Harnessing electronic health records to study emerging environmental disasters: a proof of concept with perfluoroalkyl substances (PFAS)
By Boland, Mary Regina, Lena M. Davidson, Silvia P. Canelón, Jessica Meeker, Trevor Penning, John H. Holmes, and Jason H. Moore
NPJ Digit Med
September 14, 2021
DOI: 10.1038/s41746-021-00494-5
Environmental disasters are anthropogenic catastrophic events that affect health. Famous disasters include the Seveso disaster and the Fukushima-Daiichi nuclear meltdown, which had disastrous health consequences. Traditional methods for studying environmental disasters are costly and time-intensive.
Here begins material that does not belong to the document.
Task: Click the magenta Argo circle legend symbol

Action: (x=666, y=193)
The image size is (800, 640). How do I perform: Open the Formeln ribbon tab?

We propose the use of electronic health records (EHR) and informatics methods to study the health effects of emergent environmental disasters in a cost-effective manner. An emergent environmental disaster is exposure to perfluoroalkyl substances (PFAS) in the Philadelphia area. Penn Medicine (PennMed) comprises multiple hospitals and facilities within the Philadelphia Metropolitan area, including over three thousand PFAS-exposed women living in one of the highest PFAS exposure areas nationwide. We developed a high-throughput method that utilizes only EHR data to evaluate the disease risk in this heavily exposed population. We replicated all five disease/conditions implicated by PFAS exposure, including hypercholesterolemia, thyroid disease, proteinuria, kidney disease and colitis, either directly or via closely related diagnoses. Using EHRs coupled with informatics enables the health impacts of environmental disasters to be more easily studied in large cohorts versus traditional methods that rely on interviews and expensive serum-based testing. By reducing cost and increasing the diversity of individuals included in studies, we can overcome many of the hurdles faced by previous studies, including a lack of racial and ethnic diversity. This proof-of-concept study confirms that EHRs can be used to study human health and disease impacts of environmental disasters and produces equivalent disease-exposure knowledge to prospective epidemiology studies while remaining cost-effective.